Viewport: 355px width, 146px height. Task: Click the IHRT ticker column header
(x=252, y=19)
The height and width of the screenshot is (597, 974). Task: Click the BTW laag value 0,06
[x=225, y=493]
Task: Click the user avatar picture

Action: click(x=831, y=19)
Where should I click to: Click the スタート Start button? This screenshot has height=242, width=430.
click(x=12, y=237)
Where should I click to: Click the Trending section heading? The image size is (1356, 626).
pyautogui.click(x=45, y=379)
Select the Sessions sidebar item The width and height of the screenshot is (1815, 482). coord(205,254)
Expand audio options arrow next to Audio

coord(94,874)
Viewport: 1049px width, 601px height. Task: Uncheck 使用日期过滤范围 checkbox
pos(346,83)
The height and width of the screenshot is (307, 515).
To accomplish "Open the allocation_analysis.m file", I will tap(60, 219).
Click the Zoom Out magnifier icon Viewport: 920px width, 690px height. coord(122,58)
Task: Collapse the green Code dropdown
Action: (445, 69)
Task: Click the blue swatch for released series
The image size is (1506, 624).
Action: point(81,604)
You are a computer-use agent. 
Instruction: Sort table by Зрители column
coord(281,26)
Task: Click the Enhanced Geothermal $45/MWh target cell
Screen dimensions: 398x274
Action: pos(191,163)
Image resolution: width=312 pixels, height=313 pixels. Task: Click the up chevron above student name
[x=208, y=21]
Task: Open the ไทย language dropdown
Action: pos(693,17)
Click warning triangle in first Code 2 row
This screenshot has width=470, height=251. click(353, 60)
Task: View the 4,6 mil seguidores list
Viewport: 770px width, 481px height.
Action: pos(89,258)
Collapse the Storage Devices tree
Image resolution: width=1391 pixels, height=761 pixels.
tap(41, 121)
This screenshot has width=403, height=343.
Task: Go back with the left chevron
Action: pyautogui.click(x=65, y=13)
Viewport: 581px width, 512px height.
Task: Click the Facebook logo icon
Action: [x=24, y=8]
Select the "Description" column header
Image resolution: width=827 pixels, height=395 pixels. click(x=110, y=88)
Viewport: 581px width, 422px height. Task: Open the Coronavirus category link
________________
=== Task goal ===
Print exactly the lines of the records from the one containing "Where should I click to: Click the スタート" through the end, and nothing besides them.

=== Written reply ===
Where should I click to: Click the スタート Start button? This screenshot has height=242, width=430.
click(x=12, y=237)
Where should I click to: Click the Trending section heading? The image size is (1356, 626).
pyautogui.click(x=45, y=379)
Select the Sessions sidebar item The width and height of the screenshot is (1815, 482). coord(205,254)
Expand audio options arrow next to Audio

coord(94,874)
Viewport: 1049px width, 601px height. Task: Uncheck 使用日期过滤范围 checkbox
pos(346,83)
The height and width of the screenshot is (307, 515).
To accomplish "Open the allocation_analysis.m file", I will tap(60, 219).
Click the Zoom Out magnifier icon Viewport: 920px width, 690px height. coord(122,58)
Task: Collapse the green Code dropdown
Action: (445, 69)
Task: Click the blue swatch for released series
The image size is (1506, 624).
Action: point(81,604)
You are a computer-use agent. 
Instruction: Sort table by Зрители column
coord(281,26)
Task: Click the Enhanced Geothermal $45/MWh target cell
Screen dimensions: 398x274
Action: pos(191,163)
Image resolution: width=312 pixels, height=313 pixels. Task: Click the up chevron above student name
[x=208, y=21]
Task: Open the ไทย language dropdown
Action: pos(693,17)
Click warning triangle in first Code 2 row
This screenshot has width=470, height=251. click(353, 60)
Task: View the 4,6 mil seguidores list
Viewport: 770px width, 481px height.
Action: pos(89,258)
Collapse the Storage Devices tree
Image resolution: width=1391 pixels, height=761 pixels.
tap(41, 121)
This screenshot has width=403, height=343.
Task: Go back with the left chevron
Action: pyautogui.click(x=65, y=13)
Viewport: 581px width, 512px height.
Task: Click the Facebook logo icon
Action: [x=24, y=8]
Select the "Description" column header
Image resolution: width=827 pixels, height=395 pixels. click(x=110, y=88)
Viewport: 581px width, 422px height. Task: Open the Coronavirus category link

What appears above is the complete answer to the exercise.